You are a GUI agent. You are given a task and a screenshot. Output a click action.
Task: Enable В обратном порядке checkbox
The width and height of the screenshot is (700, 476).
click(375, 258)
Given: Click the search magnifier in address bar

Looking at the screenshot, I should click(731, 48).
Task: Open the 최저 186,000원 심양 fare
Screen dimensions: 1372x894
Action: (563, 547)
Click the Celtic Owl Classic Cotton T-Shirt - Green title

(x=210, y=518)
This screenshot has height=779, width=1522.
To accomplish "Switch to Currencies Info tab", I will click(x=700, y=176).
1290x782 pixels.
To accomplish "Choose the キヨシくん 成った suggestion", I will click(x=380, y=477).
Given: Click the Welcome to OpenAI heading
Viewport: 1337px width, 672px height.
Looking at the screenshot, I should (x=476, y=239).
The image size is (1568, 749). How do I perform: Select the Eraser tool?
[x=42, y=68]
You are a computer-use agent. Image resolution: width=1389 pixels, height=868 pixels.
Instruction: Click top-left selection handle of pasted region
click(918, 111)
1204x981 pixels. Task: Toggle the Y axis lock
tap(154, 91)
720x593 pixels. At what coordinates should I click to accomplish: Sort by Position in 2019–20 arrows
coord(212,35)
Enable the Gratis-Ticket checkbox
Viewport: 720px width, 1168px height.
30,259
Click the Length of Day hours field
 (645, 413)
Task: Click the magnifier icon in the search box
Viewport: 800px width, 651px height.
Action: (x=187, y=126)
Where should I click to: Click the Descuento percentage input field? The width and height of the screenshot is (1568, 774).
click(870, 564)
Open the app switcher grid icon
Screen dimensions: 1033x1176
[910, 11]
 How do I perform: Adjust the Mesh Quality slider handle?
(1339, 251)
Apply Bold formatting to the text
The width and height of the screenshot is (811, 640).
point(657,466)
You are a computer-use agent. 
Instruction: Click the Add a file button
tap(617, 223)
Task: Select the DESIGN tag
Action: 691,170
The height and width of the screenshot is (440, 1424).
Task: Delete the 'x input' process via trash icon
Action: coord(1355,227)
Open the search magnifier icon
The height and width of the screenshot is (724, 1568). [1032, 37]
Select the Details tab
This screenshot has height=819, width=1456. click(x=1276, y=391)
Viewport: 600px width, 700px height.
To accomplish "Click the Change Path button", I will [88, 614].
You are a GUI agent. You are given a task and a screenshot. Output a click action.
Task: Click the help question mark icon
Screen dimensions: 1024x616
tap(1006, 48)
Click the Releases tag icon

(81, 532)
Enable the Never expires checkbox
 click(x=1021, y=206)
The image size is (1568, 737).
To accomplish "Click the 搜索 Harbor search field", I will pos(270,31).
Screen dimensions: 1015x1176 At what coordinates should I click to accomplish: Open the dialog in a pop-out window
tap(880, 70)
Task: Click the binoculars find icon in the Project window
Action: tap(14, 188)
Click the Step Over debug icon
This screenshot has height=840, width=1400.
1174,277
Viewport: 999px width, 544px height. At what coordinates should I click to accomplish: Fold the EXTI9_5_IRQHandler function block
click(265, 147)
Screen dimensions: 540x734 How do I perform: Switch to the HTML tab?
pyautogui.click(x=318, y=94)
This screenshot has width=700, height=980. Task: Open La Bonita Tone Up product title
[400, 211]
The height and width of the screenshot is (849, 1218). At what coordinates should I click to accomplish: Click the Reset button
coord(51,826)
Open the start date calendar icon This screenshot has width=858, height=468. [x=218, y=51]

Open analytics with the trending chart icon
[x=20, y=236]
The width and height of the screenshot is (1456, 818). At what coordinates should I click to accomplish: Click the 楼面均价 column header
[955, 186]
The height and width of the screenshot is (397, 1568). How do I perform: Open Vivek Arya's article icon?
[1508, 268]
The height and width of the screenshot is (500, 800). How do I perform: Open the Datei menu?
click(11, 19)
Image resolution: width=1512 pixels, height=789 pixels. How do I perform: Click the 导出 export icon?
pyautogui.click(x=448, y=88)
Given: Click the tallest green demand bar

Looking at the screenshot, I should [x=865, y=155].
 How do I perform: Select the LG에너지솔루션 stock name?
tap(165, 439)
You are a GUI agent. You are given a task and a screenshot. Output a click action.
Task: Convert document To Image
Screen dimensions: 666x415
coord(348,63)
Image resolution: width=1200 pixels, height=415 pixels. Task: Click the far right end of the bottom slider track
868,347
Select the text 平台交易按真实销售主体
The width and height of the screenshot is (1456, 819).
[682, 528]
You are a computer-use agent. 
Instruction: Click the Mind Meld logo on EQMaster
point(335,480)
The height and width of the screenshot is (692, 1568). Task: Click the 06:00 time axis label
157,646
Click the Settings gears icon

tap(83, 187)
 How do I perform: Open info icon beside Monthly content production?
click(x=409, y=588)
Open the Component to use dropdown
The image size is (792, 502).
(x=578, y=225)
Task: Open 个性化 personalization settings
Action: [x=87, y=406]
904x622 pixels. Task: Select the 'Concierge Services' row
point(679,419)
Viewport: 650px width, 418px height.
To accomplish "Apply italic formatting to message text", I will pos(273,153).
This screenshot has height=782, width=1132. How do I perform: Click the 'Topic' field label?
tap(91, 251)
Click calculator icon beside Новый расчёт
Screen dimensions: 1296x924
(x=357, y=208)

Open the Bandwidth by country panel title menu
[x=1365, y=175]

################

* What you will do: Write out the records starting with the line that contains "How do I perform: Select the LG에너지솔루션" and going on through the line that contains "coord(348,63)", with both of those lines included.

* Expected answer:
 How do I perform: Select the LG에너지솔루션 stock name?
tap(165, 439)
You are a GUI agent. You are given a task and a screenshot. Output a click action.
Task: Convert document To Image
Screen dimensions: 666x415
coord(348,63)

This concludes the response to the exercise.